[O que fazer]:
Retome o texto sobre o prazer da leitura a partir da última frase apresentada, dando sequência ao raciocínio do autor.

[Trecho]:
- - -

Planeta Educação

A Semana - Opiniões

João Luís de Almeida Machado é consultor em Educação e Inovação, Doutor e Mestre em Educação, historiador, pesquisador e escritor.

17/11/2003 - Livros, Sedução e prazer garantidos
O prazer da leitura


Mulher-sentada-lendo
“Leitura” (1892), de Almeida Jr. Óleo sobre tela (95x141 cm).
Pinacoteca do Estado de São Paulo, São Paulo, Brasil.

Comecei a ler muito cedo, para ser mais exato, logo que aprendi, na transição entre a educação infantil e a 1ª série. Desde então, não consegui mais parar. De vez em quando olho as estatísticas que apontam a média de livros lidos por habitante em várias partes do planeta e fico decepcionado com os resultados brasileiros. Não consigo imaginar que o país possa melhorar sem que um número cada vez maior de pessoas tenha acesso a bibliotecas, a literatura, ao sabor dos livros, as possibilidades do saber contido em cada uma das páginas...

Mas como estimular a leitura numa época tão marcada pela presença da tecnologia? O que fazer para que nossos jovens troquem os computadores por livros ao menos durante algumas horas? Com todos os seus encantos, o cinema pode em algum momento ceder espaço para a leitura?

A Folha de São Paulo, em seu caderno especial “Folhateen”, no último dia 17 de novembro, resgatou o tema, no artigo “Como seduzir usando apenas livros”.

Estive envolvido no último final de semana num seminário de educação, onde organizei e desenvolvi um workshop intitulado “Escolhendo a pílula vermelha ou a pílula azul”. Como se pode perceber, há uma relação entre o título da oficina e o filme dos irmãos Wachowski, “Matrix”. Apesar de falar sobre tecnologia e educação deixei bem claro aos participantes que sem leitura, não há trabalho bem feito, não há realização efetiva.

Alguns leitores, cientes de minha coluna “Cinema e Escola”, atualizada semanalmente, assim como, do meu envolvimento com internet, mais especificamente com o Planeta Educação, devem estar receosos de minhas afirmações e posicionamentos nesse artigo sobre leitura. Um workshop como o que foi mencionado anteriormente também deve gerar desconfiança...

- - -

[Informações apresentadas]:
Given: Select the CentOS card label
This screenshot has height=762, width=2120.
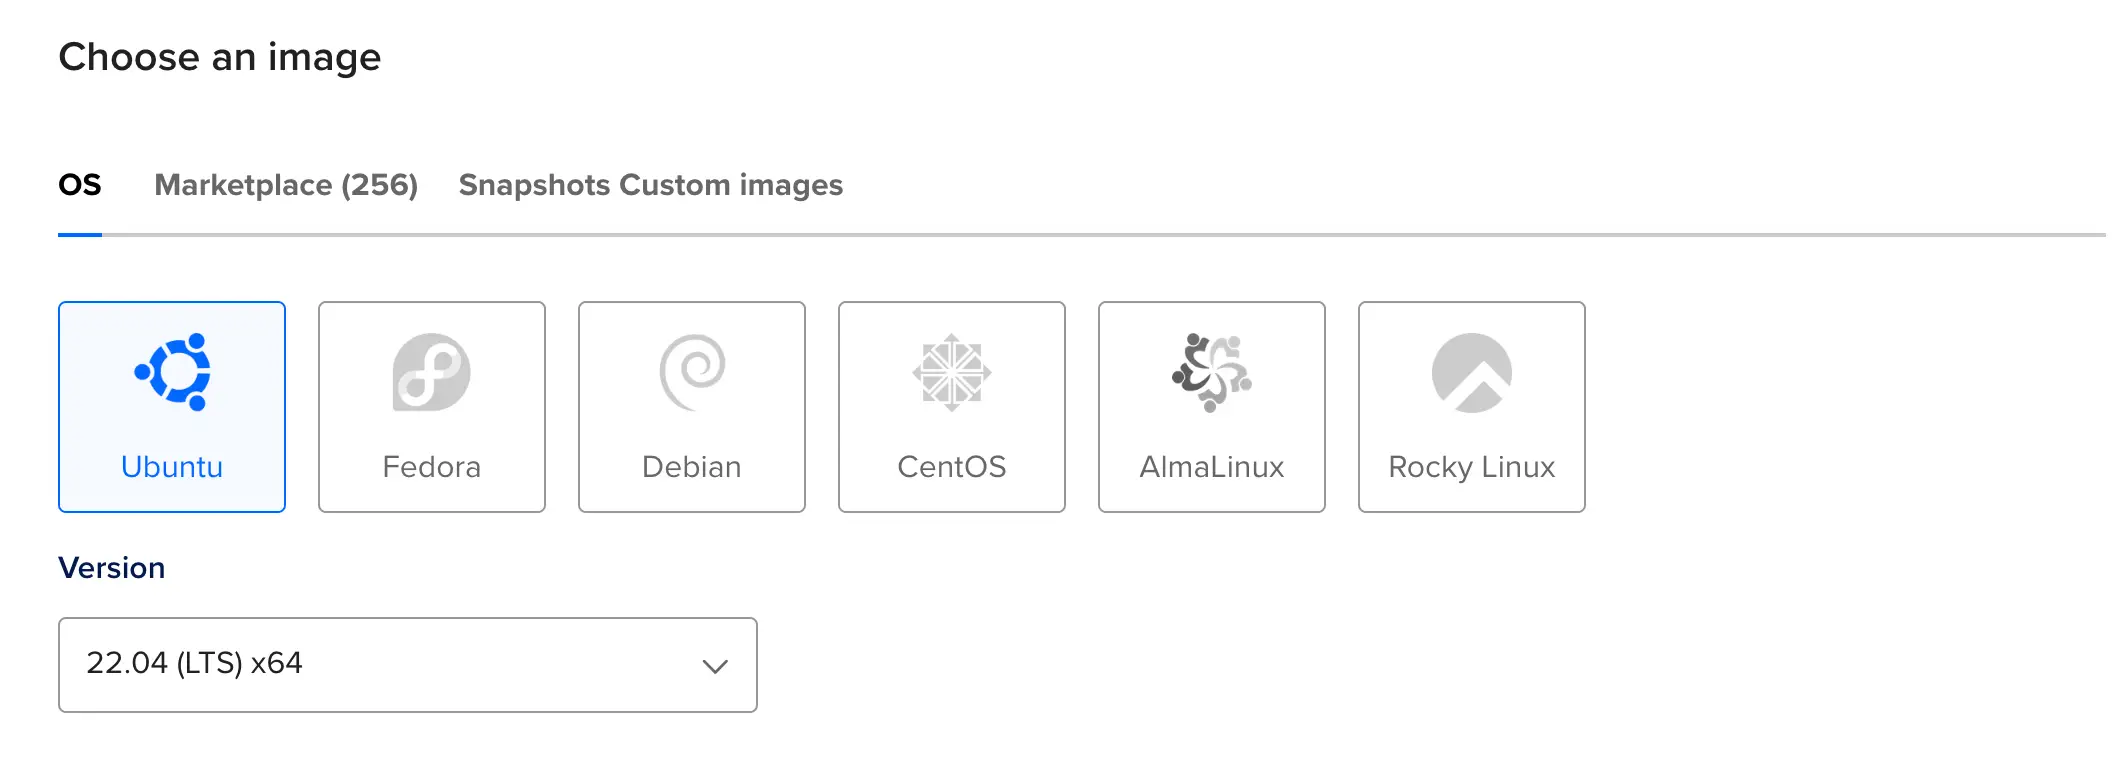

- - -

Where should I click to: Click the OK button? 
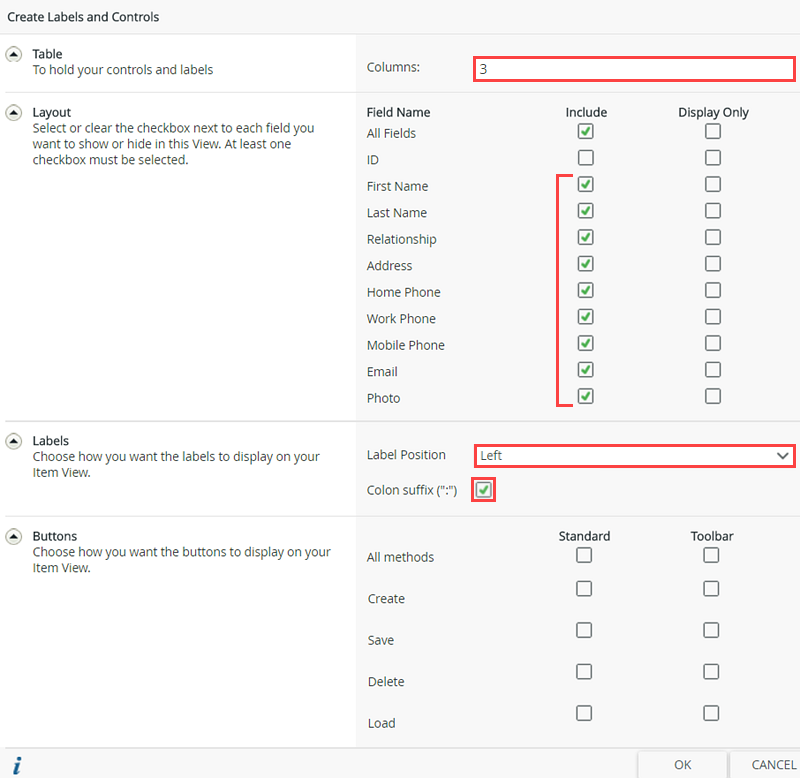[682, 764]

- - -

[Resultado do exercício]:
Talvez por isso mesmo, abro esse texto alertando para o fato de que, muito antes de me envolver com computadores e mesmo com cinema, já era um leitor voraz.

Livros-infantis
Povoar a infância com bons livros e autores como “A arara e o guaraná” de Ana
Maria Machado, “O Mágico de Óz” de L. Frank Baum ou “A Reforma da Natureza”
de Monteiro Lobato é essencial para cultivar a leitura entre as crianças desde cedo.

Percorri um trajeto nas letras que se iniciou com as histórias em quadrinhos e com os livros infantis de Ana Maria Machado e Maria Claro Machado. Passei pelos contos de Grimm, as fábulas de Esopo, “O Mágico de Óz” e tantas outras pérolas, companheiros inseparáveis de horas inesquecíveis...

Na adolescência passei pelo suspense de Conan Doyle e seu fantástico Sherlock Holmes, pelos casos aparentemente insolúveis dos detetives Hercule Poirot e Miss Marple da inesquecível Agatha Christie. Júlio Verne foi outro ícone dessa época, com “A volta ao mundo em 80 dias”, “Viagem ao centro da terra” e “Vinte mil léguas submarinas”.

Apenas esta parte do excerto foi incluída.